Contrary to the belief of many in the industry, the exploitation of a picture for a season or two by the road companies, road show experts state, does not impair the exhibitor value of the picture. On the contrary it enhances its worth. Their argument is that this is because of the fact that the $2 road show automatically creates an enormous 50 cent market by making the pictures so treated "household words." A familiar example is The Covered Wagon, which did $27,000 the first popular-price Los Angeles week after playing for many months the high scale at Grauman's Egyptian. Another example is given in The Ten Commandments, which packed exhibitors' theaters throughout the country after being withheld for its road tours about sixteen months. Way Down East was another terrific road-show hit, making big money for the travelling attraction and subsequently for the exhibitor. The Birth of a Nation continues perennially. The exhibitor for many years has been reaping the prestige of its road popularity.

Producers have taken many a loss on key city "special engagements" in order to popularize their product. Sometimes a lone representative equipped with only the tin can containing the film has gone out as a "road show" and done harm to the legitimate road show. Real road showing must necessarily be limited to one or two productions a year.
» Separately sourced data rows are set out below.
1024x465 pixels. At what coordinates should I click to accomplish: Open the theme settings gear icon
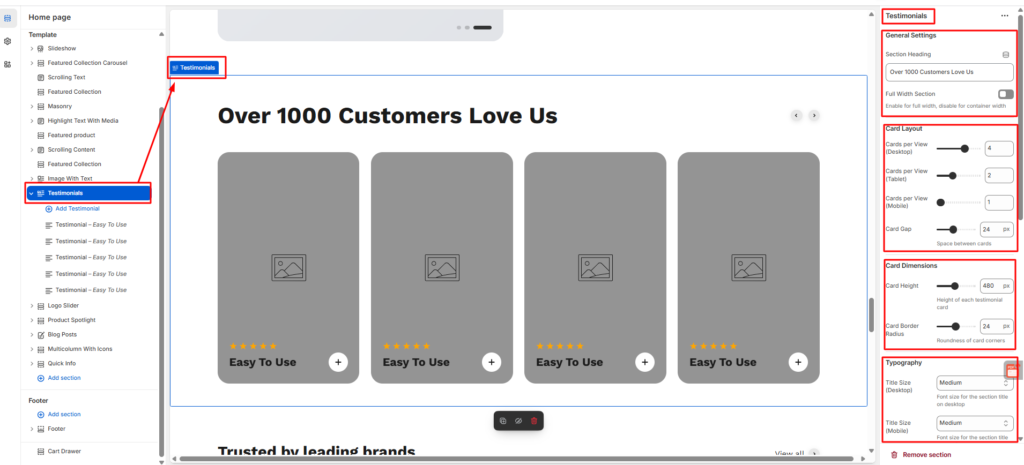click(8, 41)
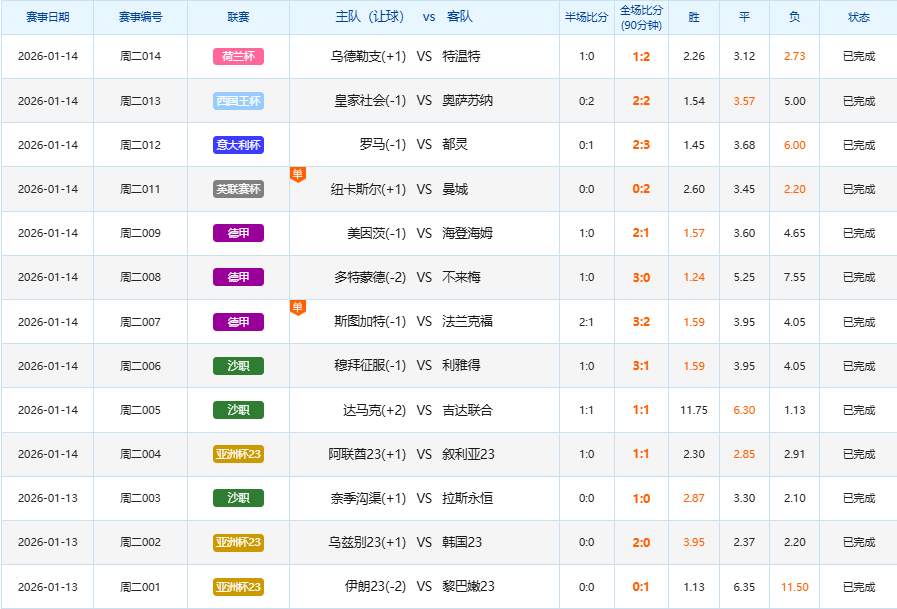Click the blue 意大利杯 league tag

click(239, 145)
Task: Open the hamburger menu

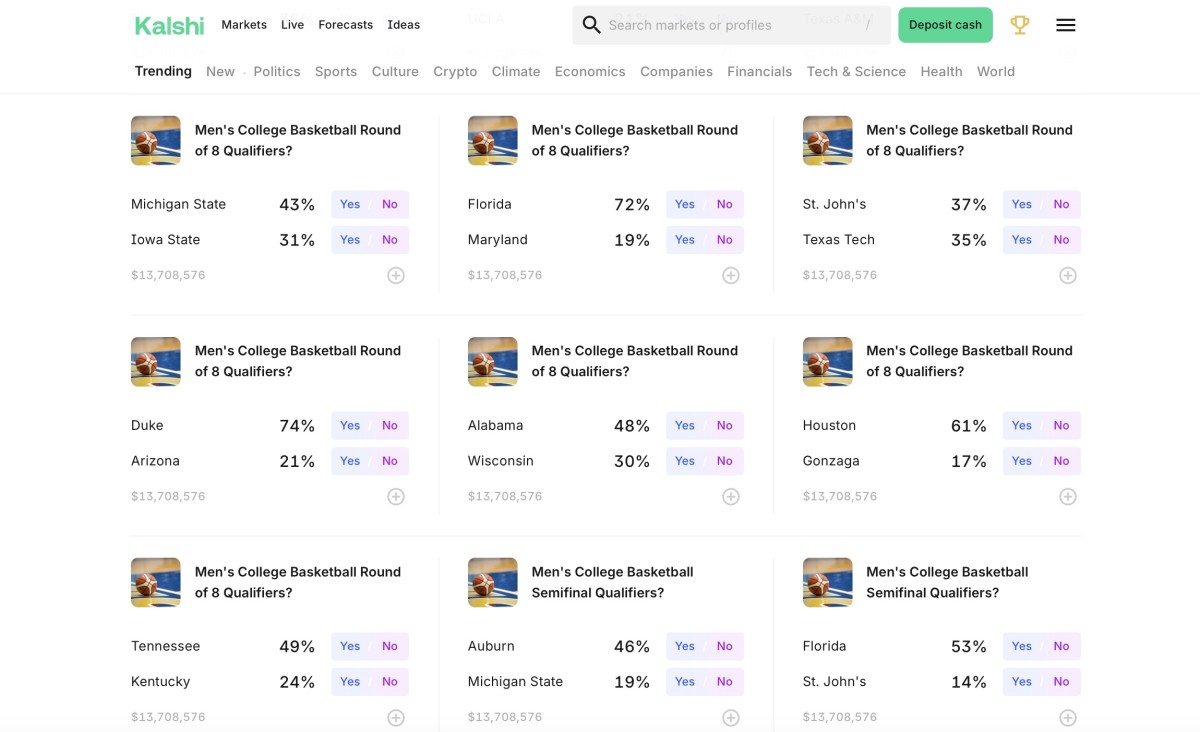Action: tap(1066, 25)
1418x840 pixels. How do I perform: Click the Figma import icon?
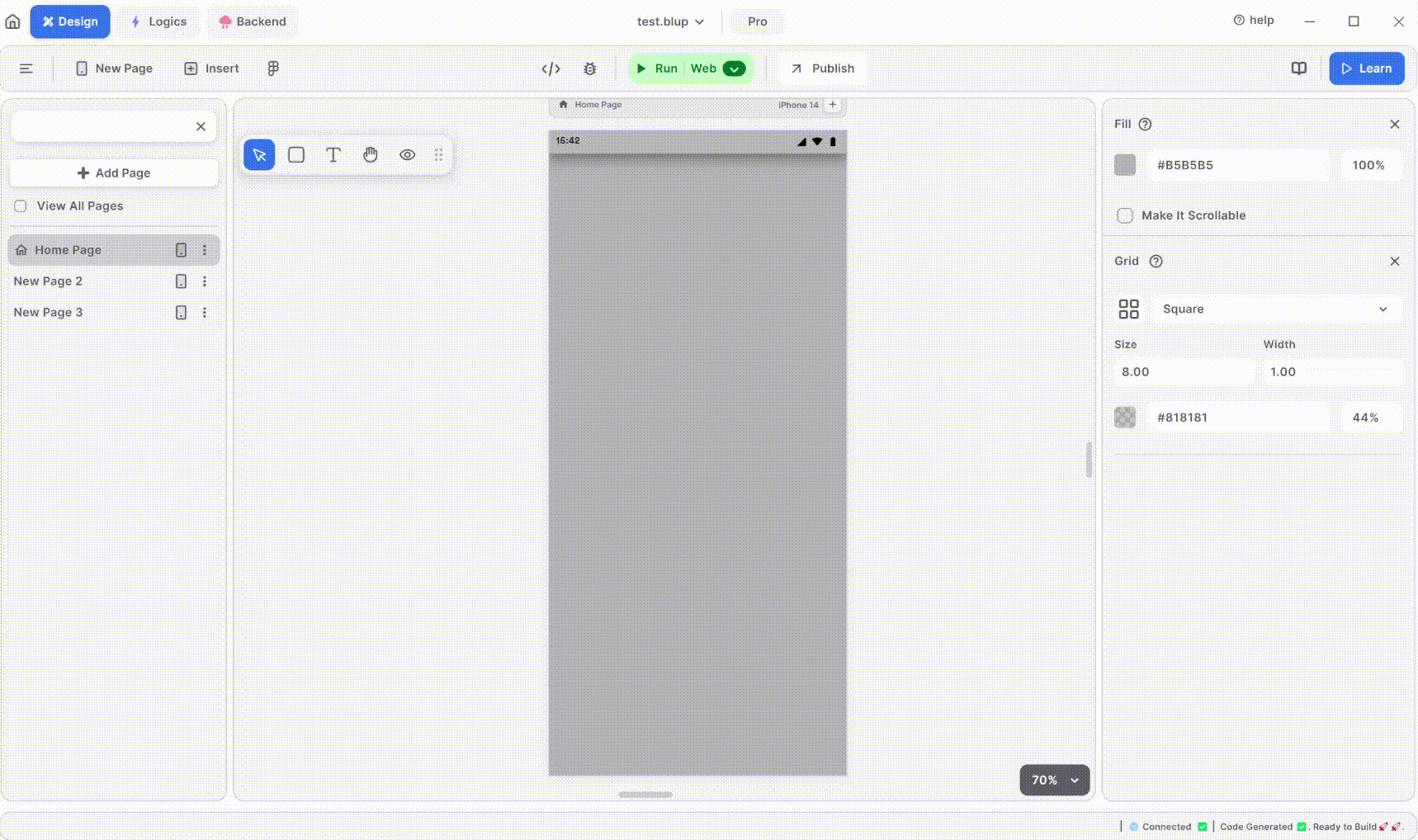[x=273, y=68]
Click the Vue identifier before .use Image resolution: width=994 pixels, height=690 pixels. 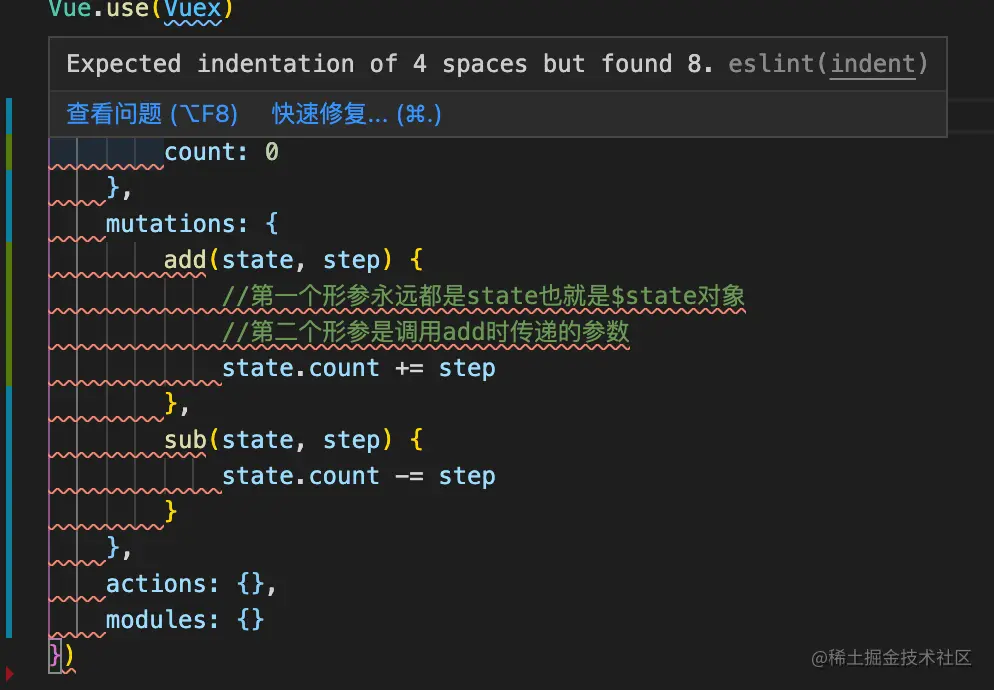click(x=69, y=10)
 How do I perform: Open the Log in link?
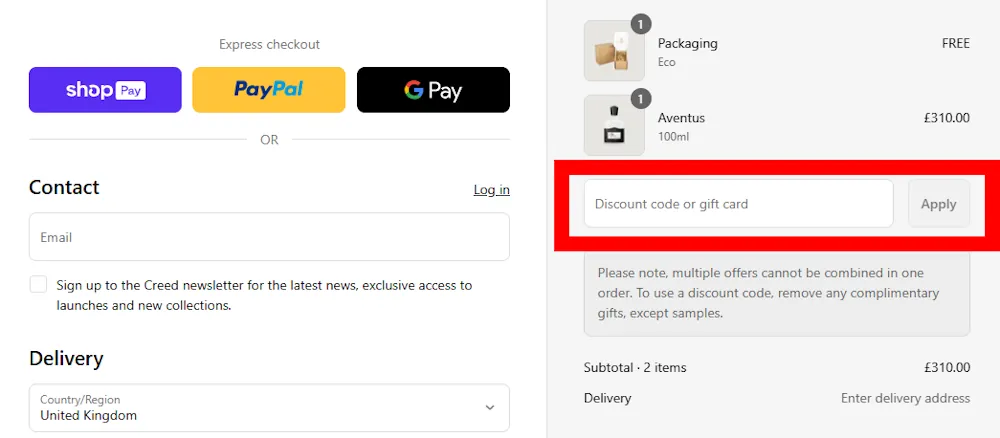[491, 190]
Statistics prove that not more than two or three productions annually can stand up to the epic feature calibre that is worthy of the two dollar toll of the public's money.

Picking Subjects

It was J.J. McCarthy who from the fund of his experience with such pictures as Cabiria, Quo Vadis, and Queen Elizabeth, urged D.W. Griffith, Dixon and Aitken to allow him to present The Birth of a Nation in exclusive runs with the advantages of theater staging and big orchestral accompaniment. His advice was taken and the picture netted $4,000,000 on its road-show companies.

"Sometimes," McCarthy states, "five years go by without a real two-dollar picture emerging. They cannot be manufactured. They must be created."

And so he has been patient. The roster of his road showings is very brief. The Birth of a Nation, Intolerance, Way Down East, The Covered Wagon, The Ten Commandments, The Big Parade, and Ben-Hur. Seven only, and five of them among the greatest successes in the history of the industry.

McCarthy picks his subjects in collaboration with the heads of the big producing concerns, but his judgment is his own and uninfluenced by bias. His opinions on super pictures are valued as the late George D. Smith's on books or Sir Joseph Duveen's on paintings.

It will cost fully $3,000,000 for the operation of the twenty road-show companies of Metro-Goldwyn-Mayer for 1926-27- twelve companies of Ben-Hur and eight of The Big Parade. The office of J.J. McCarthy manages these twenty companies in the capacity of agent. They are booked with the Erlanger and Shubert syndicates, and while the producers' wishes are met in every way, the business judgment with the responsibility for success or failure is entirely the agent's.


Jack Harrower, "Road Shows," The Film Daily, August 1, 1926, page 4.